Problem statement: Look below for the line holding "Trustpilot Reviews (577, 2186)" and the line holding "Image resolution: width=1792, height=2045.". Repeat those two and everything between, exactly.

Start of Excerpted records

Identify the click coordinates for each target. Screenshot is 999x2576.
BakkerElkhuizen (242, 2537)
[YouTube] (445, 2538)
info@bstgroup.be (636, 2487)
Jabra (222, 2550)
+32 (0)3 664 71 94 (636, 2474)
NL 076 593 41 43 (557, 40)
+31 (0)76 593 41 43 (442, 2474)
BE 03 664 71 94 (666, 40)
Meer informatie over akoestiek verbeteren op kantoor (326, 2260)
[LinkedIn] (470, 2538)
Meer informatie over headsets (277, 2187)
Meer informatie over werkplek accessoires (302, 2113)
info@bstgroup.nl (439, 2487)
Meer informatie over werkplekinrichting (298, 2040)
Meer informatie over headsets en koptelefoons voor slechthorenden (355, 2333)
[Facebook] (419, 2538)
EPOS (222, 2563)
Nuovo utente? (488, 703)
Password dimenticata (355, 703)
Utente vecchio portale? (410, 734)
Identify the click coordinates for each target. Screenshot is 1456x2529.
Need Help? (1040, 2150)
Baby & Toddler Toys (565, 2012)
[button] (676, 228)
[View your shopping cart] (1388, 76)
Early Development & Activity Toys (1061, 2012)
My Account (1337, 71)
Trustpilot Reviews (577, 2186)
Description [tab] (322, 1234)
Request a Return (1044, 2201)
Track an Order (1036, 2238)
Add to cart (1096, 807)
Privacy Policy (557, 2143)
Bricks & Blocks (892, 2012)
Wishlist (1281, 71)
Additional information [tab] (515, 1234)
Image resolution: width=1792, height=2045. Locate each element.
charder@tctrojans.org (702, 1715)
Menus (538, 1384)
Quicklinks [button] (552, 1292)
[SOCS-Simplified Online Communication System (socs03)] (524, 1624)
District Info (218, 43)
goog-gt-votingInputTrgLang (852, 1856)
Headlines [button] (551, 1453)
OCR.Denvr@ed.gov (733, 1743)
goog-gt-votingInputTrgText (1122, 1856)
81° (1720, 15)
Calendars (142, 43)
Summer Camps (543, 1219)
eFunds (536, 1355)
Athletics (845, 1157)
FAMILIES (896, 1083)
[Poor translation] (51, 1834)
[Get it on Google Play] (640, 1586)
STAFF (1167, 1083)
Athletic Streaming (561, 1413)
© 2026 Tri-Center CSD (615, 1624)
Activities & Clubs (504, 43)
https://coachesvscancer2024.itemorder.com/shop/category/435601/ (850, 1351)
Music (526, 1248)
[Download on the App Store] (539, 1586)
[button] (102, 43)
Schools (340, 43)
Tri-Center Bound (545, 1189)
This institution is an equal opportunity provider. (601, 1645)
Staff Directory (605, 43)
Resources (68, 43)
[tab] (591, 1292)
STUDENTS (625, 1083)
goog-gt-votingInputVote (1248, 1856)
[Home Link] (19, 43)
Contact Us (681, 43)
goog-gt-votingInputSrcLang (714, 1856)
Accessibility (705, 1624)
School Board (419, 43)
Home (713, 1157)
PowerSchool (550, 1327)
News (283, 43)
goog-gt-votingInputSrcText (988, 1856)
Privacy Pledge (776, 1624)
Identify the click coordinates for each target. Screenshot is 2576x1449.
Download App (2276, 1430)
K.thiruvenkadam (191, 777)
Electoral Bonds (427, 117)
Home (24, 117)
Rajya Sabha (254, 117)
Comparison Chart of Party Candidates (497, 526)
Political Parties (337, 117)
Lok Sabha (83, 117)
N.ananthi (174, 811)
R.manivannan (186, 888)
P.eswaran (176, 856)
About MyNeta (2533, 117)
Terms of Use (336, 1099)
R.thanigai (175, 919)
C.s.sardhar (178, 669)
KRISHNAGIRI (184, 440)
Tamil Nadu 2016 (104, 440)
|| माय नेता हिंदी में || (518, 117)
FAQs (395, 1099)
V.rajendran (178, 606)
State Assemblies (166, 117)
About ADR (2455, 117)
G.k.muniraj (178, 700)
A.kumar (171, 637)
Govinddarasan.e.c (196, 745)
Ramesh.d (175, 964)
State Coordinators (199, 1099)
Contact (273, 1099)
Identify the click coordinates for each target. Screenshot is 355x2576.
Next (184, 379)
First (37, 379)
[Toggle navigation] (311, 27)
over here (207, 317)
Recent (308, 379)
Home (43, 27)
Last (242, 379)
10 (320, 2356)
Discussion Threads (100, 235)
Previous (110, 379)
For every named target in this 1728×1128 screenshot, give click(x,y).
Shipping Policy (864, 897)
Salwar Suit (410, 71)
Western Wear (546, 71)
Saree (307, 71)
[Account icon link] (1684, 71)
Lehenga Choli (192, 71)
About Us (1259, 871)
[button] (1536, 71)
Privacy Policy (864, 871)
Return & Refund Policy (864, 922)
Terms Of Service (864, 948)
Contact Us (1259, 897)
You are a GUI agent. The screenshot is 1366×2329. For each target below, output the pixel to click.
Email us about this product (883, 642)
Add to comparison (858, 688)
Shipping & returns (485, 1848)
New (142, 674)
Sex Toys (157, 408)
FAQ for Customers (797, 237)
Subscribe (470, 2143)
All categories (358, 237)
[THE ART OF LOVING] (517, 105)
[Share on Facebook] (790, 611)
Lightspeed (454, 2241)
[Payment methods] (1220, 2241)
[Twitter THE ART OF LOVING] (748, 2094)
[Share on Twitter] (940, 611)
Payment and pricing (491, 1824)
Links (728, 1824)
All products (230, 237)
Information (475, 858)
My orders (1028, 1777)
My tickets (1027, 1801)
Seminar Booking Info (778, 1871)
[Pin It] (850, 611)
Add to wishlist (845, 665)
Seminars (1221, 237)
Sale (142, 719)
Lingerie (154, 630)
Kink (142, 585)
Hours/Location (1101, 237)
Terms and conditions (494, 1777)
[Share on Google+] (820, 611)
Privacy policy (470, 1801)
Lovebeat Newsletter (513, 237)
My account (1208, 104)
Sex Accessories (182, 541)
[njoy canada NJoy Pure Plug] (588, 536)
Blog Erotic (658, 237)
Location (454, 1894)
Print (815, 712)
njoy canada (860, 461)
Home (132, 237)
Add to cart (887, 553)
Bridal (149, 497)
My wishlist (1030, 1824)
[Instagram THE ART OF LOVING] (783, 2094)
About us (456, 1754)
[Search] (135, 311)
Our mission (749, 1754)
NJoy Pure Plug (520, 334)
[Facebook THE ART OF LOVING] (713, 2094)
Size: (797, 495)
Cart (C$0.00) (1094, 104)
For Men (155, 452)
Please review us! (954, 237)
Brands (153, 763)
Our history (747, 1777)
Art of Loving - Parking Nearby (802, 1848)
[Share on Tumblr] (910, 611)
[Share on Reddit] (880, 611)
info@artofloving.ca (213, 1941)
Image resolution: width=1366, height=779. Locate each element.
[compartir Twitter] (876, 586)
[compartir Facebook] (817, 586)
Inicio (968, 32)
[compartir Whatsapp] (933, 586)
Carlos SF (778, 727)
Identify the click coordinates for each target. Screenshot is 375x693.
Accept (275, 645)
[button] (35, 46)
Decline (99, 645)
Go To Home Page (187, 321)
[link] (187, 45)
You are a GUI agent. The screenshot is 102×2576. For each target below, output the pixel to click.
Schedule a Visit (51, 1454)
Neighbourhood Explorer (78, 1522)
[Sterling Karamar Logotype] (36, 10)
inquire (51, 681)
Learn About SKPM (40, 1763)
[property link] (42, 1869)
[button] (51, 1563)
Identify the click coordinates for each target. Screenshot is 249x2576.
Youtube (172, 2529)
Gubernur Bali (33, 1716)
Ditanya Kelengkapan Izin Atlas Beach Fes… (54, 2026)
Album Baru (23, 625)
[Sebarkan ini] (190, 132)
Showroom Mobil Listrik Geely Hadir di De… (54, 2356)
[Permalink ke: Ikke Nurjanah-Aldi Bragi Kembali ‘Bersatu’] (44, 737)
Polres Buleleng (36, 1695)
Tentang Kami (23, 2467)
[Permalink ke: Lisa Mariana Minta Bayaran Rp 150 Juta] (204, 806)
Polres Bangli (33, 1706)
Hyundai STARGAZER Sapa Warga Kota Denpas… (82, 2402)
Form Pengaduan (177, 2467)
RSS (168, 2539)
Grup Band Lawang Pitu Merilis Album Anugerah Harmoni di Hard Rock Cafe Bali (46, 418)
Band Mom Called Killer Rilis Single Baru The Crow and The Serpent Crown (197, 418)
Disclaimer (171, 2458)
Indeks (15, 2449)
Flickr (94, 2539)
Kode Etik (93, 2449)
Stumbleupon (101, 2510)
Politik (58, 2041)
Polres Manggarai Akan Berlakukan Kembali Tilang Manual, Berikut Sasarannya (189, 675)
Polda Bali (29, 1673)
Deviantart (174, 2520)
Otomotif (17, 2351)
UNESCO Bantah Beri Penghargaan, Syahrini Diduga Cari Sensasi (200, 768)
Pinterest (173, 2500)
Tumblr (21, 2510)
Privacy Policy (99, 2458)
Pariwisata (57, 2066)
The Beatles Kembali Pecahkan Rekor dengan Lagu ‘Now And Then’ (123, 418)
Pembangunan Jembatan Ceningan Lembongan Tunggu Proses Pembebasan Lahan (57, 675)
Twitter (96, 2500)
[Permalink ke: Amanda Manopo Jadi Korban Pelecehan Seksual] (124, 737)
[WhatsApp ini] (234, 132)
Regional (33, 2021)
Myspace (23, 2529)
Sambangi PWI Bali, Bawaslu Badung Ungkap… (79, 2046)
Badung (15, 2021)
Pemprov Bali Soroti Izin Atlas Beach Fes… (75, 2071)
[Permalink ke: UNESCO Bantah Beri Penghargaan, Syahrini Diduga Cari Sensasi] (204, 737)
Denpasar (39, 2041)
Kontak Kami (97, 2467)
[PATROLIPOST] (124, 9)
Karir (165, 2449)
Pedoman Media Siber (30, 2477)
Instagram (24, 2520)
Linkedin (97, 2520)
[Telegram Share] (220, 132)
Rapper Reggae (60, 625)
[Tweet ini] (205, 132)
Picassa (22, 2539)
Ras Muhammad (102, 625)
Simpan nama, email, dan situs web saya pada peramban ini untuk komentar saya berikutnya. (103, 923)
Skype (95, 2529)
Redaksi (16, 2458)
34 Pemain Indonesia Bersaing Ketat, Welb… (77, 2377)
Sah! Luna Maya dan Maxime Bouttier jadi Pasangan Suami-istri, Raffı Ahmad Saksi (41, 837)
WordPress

End of Excerpted records

Result of this exercise:
Trustpilot Reviews (577, 2186)
Description [tab] (322, 1234)
Request a Return (1044, 2201)
Track an Order (1036, 2238)
Add to cart (1096, 807)
Privacy Policy (557, 2143)
Bricks & Blocks (892, 2012)
Wishlist (1281, 71)
Additional information [tab] (515, 1234)
Image resolution: width=1792, height=2045. Locate each element.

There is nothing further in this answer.